CENTROAMÉRICA BAJO LA SOMBRA AUTORITARIA: EL GIRO QUE APAGÓ LA ESPERANZA DEMOCRÁTICA
Opinión

CENTROAMÉRICA BAJO LA SOMBRA AUTORITARIA: EL GIRO QUE APAGÓ LA ESPERANZA DEMOCRÁTICA

(★) .- Roberto López Salazar, representante de CLACSO, analiza cómo la región pasó de la ilusión de los acuerdos de paz a un presente de autocracias, restricciones de derechos y asfixia a las universidades.

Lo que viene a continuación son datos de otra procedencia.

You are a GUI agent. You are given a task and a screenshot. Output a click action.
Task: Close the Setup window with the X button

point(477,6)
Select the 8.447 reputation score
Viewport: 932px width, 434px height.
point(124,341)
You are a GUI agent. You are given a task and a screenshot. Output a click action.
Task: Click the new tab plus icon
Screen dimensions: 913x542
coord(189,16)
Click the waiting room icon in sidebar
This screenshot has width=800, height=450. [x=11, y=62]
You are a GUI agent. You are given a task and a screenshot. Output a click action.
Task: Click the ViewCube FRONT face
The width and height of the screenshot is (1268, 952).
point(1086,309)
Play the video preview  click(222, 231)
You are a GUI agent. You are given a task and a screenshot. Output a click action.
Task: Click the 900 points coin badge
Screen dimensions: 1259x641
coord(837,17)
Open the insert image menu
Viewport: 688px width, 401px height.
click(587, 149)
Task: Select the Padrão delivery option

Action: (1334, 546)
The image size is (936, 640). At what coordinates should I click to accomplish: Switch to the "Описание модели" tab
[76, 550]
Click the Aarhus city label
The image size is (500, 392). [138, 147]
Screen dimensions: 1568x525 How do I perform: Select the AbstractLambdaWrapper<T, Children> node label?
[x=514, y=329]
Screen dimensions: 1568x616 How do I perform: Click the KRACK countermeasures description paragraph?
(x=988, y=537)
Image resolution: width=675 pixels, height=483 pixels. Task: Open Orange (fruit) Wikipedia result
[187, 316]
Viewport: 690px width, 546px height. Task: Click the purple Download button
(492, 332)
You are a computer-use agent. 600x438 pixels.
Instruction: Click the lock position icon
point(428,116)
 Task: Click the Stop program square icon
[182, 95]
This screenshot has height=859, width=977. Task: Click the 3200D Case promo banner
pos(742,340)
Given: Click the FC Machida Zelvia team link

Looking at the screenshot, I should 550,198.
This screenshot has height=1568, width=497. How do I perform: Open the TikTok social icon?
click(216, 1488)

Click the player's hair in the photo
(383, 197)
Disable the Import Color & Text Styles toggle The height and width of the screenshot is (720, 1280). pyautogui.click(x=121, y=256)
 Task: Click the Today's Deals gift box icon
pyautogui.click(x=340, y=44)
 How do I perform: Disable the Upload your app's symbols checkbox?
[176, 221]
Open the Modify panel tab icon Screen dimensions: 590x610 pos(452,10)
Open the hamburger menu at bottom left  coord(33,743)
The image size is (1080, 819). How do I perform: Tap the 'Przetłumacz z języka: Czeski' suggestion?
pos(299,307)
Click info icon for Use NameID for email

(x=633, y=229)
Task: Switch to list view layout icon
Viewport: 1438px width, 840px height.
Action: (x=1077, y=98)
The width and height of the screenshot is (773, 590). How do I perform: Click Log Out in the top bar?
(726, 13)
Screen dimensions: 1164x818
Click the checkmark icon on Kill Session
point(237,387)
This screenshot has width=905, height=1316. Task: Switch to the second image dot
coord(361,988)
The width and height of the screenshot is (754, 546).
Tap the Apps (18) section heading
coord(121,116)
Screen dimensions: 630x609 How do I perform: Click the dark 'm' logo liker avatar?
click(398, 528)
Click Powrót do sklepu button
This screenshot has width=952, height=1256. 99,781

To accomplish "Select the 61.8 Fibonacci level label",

Cuando se firmaron los acuerdos de paz en Centroamérica a principios de los 90, todo el mundo pensó que la democratización no tenía marcha atrás. Pero esa confianza se fue desgastando. Los problemas de pobreza extrema e inseguridad nunca se resolvieron, y los gobiernos de derecha e izquierda no encontraron salidas sostenibles. La población se cansó, se desencantó de las experiencias de gobierno y empezó a buscar alternativas radicalmente distintas. Ahí, según Roberto López Salazar, representante de Centroamérica en el Comité Directivo de CLACSO, comenzó el giro autoritario que hoy domina la región.
Ese giro se aceleró en 2018 con las protestas en Nicaragua y la respuesta represiva del gobierno. Después vinieron los cambios en El Salvador desde 2019, en Costa Rica desde 2022 y, con el nuevo gobierno en Honduras en 2025, todo apunta a que seguirá la misma ruta. La confianza en los procesos electorales, que había sido uno de los pocos logros de la posguerra, empezó a derrumbarse cuando se reformaron constituciones para permitir reelecciones prohibidas y se manipuló la institucionalidad electoral. La gente perdió la fe en la política en general.
Las nuevas autocracias centroamericanas tienen marcas bien concretas: desinformación masiva usando tecnologías digitales, restricciones a la libertad de expresión, de asociación y al debido proceso. Y un dato que llama poderosamente la atención es el ataque a la libertad académica. Las universidades públicas sufren recortes presupuestarios e intervención estatal en sus procesos internos, lo que destruye su autonomía. Las privadas, por su parte, tienen tres opciones: callarse, colaborar con el autoritarismo o mantener un trabajo crítico, que sale caro en lo económico y lo político.
Frente a este panorama, López Salazar rescata la importancia de las redes de cooperación entre universidades y la diversidad de campos de las ciencias sociales para construir alternativas. Porque el problema no es solo enfrentar a las autocracias, sino que no existen propuestas lo suficientemente fuertes para reemplazarlas. Ahí está el desafío: trabajar de la mano con la sociedad civil, sin soledad, con pedagogía y pensamiento crítico.